◆ **DATASET**
────────

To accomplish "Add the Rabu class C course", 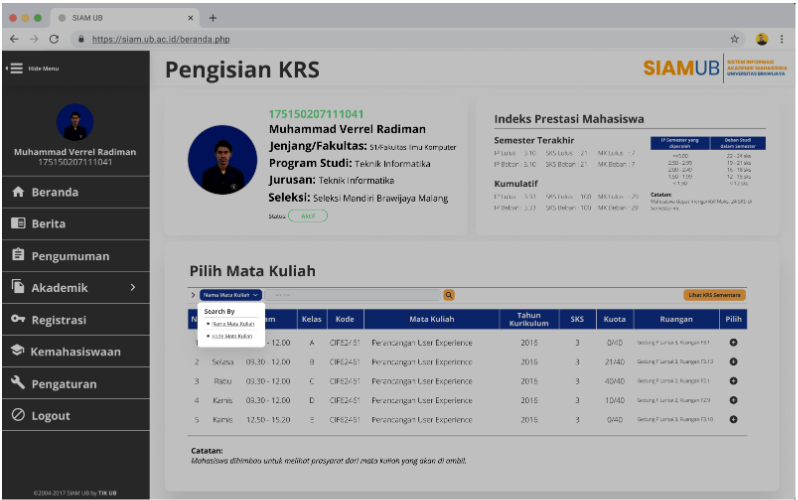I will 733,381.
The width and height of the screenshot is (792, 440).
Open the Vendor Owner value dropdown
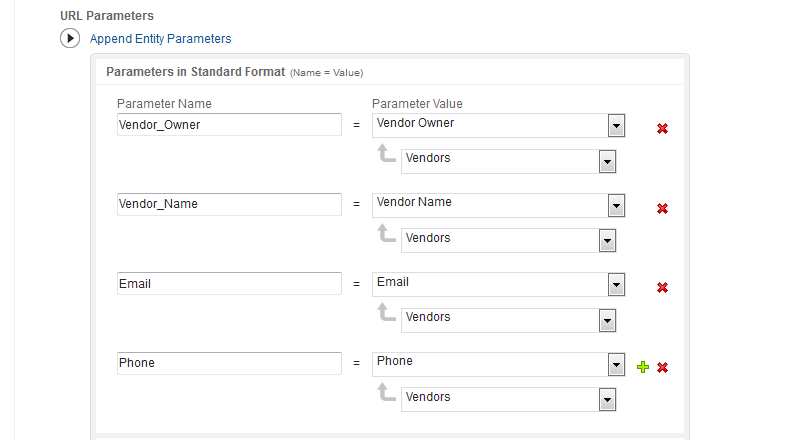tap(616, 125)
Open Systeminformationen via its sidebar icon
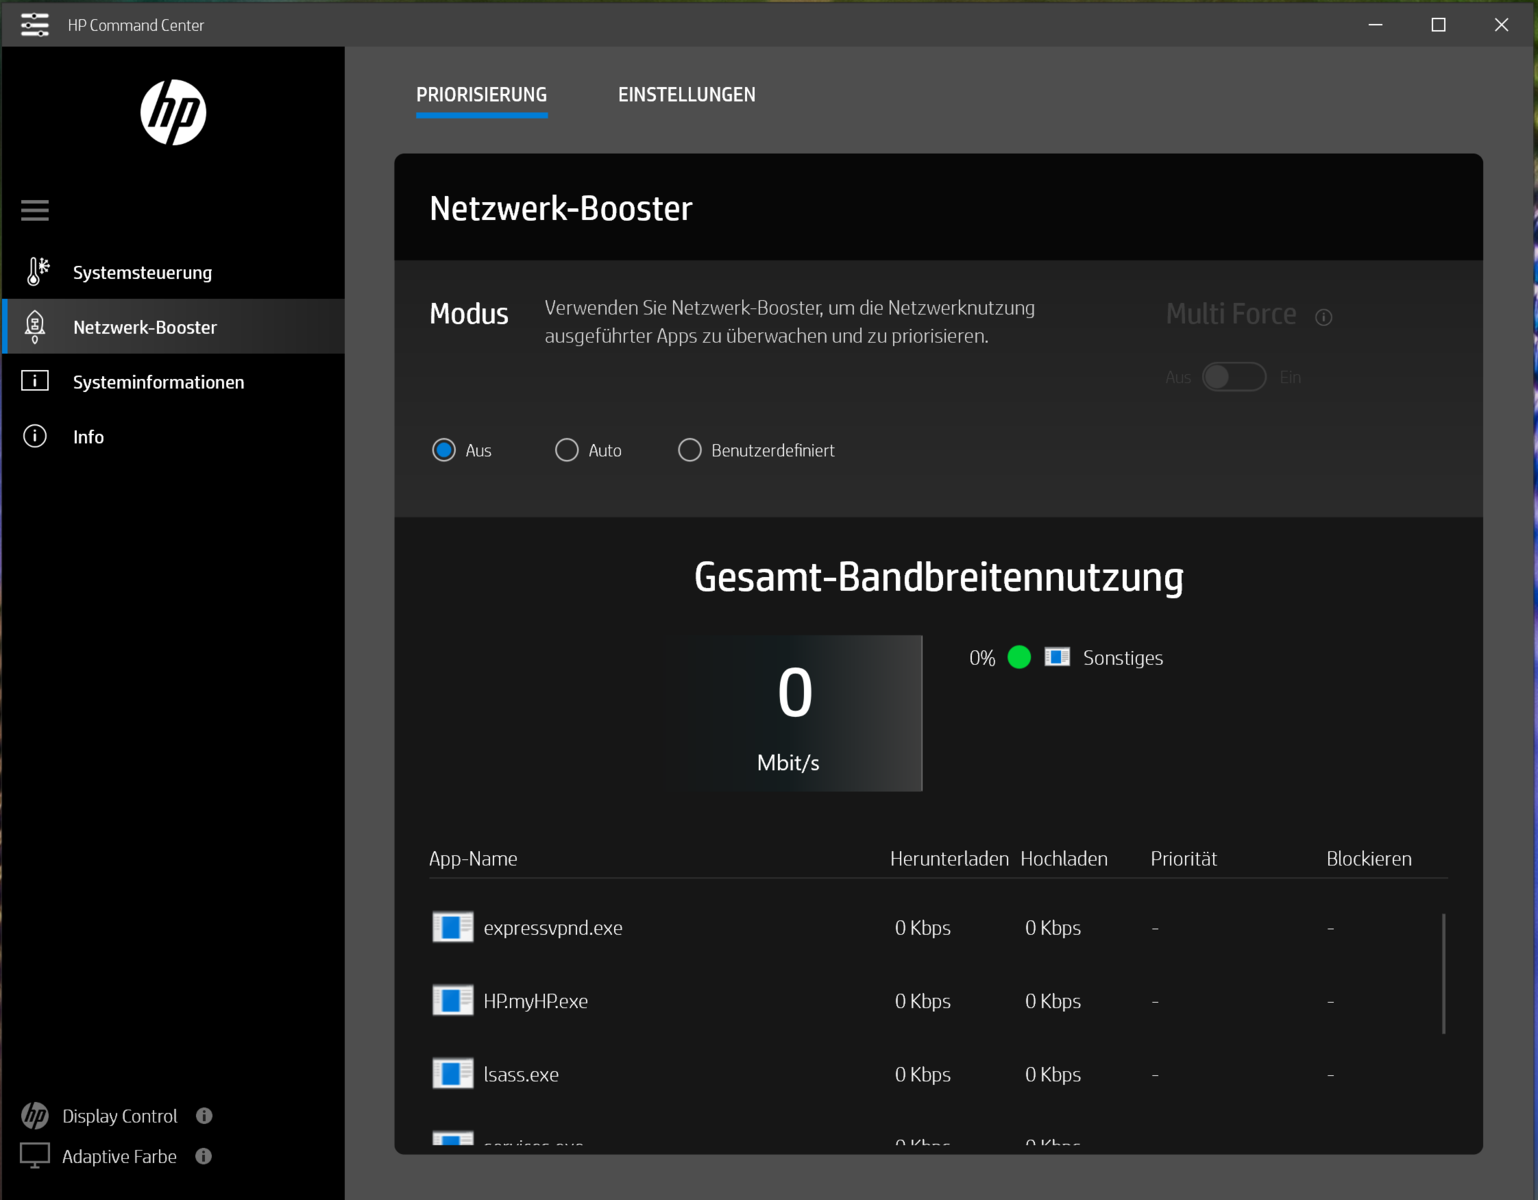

────────

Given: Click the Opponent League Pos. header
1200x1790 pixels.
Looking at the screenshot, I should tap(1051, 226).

────────

◆ **WHAT YOU WILL DO**
Rewrite every line of the listing from the line with "The width and" to the line with "Open Systeminformationen via its sidebar icon", offsetting each coordinate in the answers by 41. Leave the pictures out.

◆ **ANSWER IN FULL**
The width and height of the screenshot is (792, 440).
Open the Vendor Owner value dropdown
tap(657, 166)
Open Systeminformationen via its sidebar icon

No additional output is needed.